_Work to do_
Return every line of the material below unchanged, character for character.

**** Provided data

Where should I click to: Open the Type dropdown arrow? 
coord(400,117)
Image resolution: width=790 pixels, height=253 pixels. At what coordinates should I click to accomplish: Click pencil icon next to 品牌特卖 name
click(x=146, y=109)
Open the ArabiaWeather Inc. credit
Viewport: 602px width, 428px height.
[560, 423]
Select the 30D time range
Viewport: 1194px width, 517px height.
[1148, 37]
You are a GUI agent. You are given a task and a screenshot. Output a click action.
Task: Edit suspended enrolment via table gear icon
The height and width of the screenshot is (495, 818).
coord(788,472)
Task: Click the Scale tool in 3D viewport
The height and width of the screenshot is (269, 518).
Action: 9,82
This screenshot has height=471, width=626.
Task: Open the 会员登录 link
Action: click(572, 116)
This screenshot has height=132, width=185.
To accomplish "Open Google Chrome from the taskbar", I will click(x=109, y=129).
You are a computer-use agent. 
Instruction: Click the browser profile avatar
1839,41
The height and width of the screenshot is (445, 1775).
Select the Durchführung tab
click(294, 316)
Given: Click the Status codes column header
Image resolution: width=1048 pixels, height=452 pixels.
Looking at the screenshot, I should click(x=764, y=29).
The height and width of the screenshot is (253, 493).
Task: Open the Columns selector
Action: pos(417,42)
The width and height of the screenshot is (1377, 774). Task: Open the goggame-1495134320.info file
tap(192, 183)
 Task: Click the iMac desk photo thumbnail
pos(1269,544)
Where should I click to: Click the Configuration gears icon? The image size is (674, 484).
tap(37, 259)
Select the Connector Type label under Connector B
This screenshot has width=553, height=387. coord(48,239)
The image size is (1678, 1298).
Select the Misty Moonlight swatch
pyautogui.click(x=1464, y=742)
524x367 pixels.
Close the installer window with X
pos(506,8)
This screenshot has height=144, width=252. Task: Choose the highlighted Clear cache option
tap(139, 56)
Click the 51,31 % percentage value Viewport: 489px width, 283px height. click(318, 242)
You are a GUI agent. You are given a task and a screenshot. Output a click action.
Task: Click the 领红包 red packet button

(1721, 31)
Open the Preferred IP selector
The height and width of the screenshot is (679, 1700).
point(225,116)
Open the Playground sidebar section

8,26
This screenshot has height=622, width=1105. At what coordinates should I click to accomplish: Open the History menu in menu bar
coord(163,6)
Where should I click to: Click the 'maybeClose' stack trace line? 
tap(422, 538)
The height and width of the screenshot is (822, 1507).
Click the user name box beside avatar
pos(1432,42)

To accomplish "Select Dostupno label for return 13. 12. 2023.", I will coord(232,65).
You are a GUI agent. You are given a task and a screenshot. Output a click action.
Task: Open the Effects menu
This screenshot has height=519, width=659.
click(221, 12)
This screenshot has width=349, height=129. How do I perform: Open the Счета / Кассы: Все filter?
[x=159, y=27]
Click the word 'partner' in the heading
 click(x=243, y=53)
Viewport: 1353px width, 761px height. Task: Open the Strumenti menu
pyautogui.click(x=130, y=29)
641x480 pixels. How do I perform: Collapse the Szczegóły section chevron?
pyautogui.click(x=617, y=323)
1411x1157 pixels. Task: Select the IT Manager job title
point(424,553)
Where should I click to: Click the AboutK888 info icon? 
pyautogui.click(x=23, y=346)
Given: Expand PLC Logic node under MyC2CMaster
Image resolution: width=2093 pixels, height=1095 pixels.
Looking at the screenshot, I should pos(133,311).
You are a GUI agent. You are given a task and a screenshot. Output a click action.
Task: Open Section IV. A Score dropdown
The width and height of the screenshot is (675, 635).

********

_Correct response_
Where should I click to: Open the Type dropdown arrow? 
coord(400,117)
Image resolution: width=790 pixels, height=253 pixels. At what coordinates should I click to accomplish: Click pencil icon next to 品牌特卖 name
click(x=146, y=109)
Open the ArabiaWeather Inc. credit
Viewport: 602px width, 428px height.
[560, 423]
Select the 30D time range
Viewport: 1194px width, 517px height.
[1148, 37]
You are a GUI agent. You are given a task and a screenshot. Output a click action.
Task: Edit suspended enrolment via table gear icon
The height and width of the screenshot is (495, 818).
coord(788,472)
Task: Click the Scale tool in 3D viewport
The height and width of the screenshot is (269, 518).
Action: 9,82
This screenshot has height=471, width=626.
Task: Open the 会员登录 link
Action: click(572, 116)
This screenshot has height=132, width=185.
To accomplish "Open Google Chrome from the taskbar", I will click(x=109, y=129).
You are a computer-use agent. 
Instruction: Click the browser profile avatar
1839,41
The height and width of the screenshot is (445, 1775).
Select the Durchführung tab
click(294, 316)
Given: Click the Status codes column header
Image resolution: width=1048 pixels, height=452 pixels.
Looking at the screenshot, I should click(x=764, y=29).
The height and width of the screenshot is (253, 493).
Task: Open the Columns selector
Action: pos(417,42)
The width and height of the screenshot is (1377, 774). Task: Open the goggame-1495134320.info file
tap(192, 183)
 Task: Click the iMac desk photo thumbnail
pos(1269,544)
Where should I click to: Click the Configuration gears icon? The image size is (674, 484).
tap(37, 259)
Select the Connector Type label under Connector B
This screenshot has width=553, height=387. coord(48,239)
The image size is (1678, 1298).
Select the Misty Moonlight swatch
pyautogui.click(x=1464, y=742)
524x367 pixels.
Close the installer window with X
pos(506,8)
This screenshot has height=144, width=252. Task: Choose the highlighted Clear cache option
tap(139, 56)
Click the 51,31 % percentage value Viewport: 489px width, 283px height. click(318, 242)
You are a GUI agent. You are given a task and a screenshot. Output a click action.
Task: Click the 领红包 red packet button

(1721, 31)
Open the Preferred IP selector
The height and width of the screenshot is (679, 1700).
point(225,116)
Open the Playground sidebar section

8,26
This screenshot has height=622, width=1105. At what coordinates should I click to accomplish: Open the History menu in menu bar
coord(163,6)
Where should I click to: Click the 'maybeClose' stack trace line? 
tap(422, 538)
The height and width of the screenshot is (822, 1507).
Click the user name box beside avatar
pos(1432,42)

To accomplish "Select Dostupno label for return 13. 12. 2023.", I will coord(232,65).
You are a GUI agent. You are given a task and a screenshot. Output a click action.
Task: Open the Effects menu
This screenshot has height=519, width=659.
click(221, 12)
This screenshot has width=349, height=129. How do I perform: Open the Счета / Кассы: Все filter?
[x=159, y=27]
Click the word 'partner' in the heading
 click(x=243, y=53)
Viewport: 1353px width, 761px height. Task: Open the Strumenti menu
pyautogui.click(x=130, y=29)
641x480 pixels. How do I perform: Collapse the Szczegóły section chevron?
pyautogui.click(x=617, y=323)
1411x1157 pixels. Task: Select the IT Manager job title
point(424,553)
Where should I click to: Click the AboutK888 info icon? 
pyautogui.click(x=23, y=346)
Given: Expand PLC Logic node under MyC2CMaster
Image resolution: width=2093 pixels, height=1095 pixels.
Looking at the screenshot, I should pos(133,311).
You are a GUI agent. You are given a task and a screenshot. Output a click action.
Task: Open Section IV. A Score dropdown
The width and height of the screenshot is (675, 635).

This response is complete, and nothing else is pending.